┌─ Records shown

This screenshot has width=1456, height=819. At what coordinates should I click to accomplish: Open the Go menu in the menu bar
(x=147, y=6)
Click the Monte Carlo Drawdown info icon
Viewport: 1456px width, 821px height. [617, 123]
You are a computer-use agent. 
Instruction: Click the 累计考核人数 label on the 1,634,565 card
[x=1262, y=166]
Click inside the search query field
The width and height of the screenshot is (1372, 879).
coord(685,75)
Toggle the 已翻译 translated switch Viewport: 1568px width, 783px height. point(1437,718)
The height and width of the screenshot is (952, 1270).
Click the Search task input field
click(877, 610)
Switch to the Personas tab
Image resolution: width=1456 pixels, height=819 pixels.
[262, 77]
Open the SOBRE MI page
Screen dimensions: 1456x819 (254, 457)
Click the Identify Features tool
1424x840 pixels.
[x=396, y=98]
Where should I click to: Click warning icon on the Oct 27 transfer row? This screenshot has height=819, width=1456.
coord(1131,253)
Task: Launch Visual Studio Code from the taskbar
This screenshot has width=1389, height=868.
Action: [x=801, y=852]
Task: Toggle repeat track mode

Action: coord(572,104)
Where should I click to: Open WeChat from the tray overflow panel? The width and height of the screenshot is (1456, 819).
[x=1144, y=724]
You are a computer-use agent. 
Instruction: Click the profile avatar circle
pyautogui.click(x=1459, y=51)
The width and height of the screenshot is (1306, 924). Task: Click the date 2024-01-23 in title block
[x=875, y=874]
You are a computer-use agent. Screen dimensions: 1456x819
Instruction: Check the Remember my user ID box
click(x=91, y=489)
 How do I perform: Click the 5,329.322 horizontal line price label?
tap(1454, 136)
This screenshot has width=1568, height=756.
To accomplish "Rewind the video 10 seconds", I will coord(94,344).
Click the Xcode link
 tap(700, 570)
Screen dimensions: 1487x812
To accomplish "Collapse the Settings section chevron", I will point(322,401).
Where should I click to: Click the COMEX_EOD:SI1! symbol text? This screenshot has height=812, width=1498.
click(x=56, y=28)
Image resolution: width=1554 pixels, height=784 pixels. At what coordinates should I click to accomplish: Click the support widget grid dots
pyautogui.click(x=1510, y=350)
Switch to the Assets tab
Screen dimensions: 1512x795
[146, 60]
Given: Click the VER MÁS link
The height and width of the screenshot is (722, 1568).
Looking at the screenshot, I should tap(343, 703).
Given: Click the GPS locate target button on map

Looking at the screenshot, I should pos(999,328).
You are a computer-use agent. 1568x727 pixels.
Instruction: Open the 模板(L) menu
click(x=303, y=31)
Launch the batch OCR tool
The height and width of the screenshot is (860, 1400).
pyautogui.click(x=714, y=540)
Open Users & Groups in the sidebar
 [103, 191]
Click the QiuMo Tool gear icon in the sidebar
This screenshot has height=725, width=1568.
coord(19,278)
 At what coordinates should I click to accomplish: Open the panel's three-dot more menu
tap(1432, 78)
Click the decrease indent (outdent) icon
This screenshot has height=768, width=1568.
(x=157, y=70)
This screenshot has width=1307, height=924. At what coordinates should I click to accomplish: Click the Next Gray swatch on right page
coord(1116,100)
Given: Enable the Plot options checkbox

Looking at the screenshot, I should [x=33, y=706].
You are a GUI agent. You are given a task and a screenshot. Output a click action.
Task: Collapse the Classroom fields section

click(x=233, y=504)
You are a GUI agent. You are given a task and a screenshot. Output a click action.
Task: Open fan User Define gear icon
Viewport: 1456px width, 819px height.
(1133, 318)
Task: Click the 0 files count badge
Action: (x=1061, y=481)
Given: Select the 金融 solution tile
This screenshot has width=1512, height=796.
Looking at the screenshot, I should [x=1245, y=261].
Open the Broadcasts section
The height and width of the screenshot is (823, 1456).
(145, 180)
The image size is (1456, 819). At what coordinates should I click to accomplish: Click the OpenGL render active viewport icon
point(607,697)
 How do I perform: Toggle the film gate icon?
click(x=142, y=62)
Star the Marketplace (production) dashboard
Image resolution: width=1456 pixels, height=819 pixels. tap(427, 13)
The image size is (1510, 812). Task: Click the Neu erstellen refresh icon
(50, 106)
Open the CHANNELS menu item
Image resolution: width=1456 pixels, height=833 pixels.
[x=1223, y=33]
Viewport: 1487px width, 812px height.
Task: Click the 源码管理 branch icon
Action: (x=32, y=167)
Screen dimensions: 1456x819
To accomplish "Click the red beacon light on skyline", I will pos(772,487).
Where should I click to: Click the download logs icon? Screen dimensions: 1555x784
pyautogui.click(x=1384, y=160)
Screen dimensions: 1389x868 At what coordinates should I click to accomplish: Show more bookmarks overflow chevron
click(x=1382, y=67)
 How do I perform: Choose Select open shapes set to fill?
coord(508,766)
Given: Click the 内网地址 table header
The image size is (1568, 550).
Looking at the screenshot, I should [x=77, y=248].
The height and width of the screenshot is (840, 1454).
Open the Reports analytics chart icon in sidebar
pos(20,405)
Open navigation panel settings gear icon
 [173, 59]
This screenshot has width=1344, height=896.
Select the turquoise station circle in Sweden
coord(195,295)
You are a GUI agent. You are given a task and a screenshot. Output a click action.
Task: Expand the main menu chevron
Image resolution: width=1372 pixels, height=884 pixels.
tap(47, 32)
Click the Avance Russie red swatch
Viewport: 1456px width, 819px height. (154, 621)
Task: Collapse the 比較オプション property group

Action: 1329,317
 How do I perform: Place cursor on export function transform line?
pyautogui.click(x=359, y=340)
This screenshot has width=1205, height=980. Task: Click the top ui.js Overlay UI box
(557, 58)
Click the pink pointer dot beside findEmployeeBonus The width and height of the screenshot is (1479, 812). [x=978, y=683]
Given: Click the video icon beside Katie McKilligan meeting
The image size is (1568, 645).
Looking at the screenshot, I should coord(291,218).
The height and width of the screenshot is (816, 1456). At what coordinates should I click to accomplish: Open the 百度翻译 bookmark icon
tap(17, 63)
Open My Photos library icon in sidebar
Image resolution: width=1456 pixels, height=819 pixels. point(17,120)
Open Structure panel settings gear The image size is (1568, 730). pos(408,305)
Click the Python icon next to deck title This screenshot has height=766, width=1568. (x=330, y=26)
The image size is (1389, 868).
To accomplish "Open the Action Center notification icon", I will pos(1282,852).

└─

## Work instruction
Each line holding the word "computer" must be copied from the data.

## Solved exercise
You are a computer-use agent. 
You are a computer-use agent. 
You are a computer-use agent. Screen dimensions: 1456x819
You are a computer-use agent. 1568x727 pixels.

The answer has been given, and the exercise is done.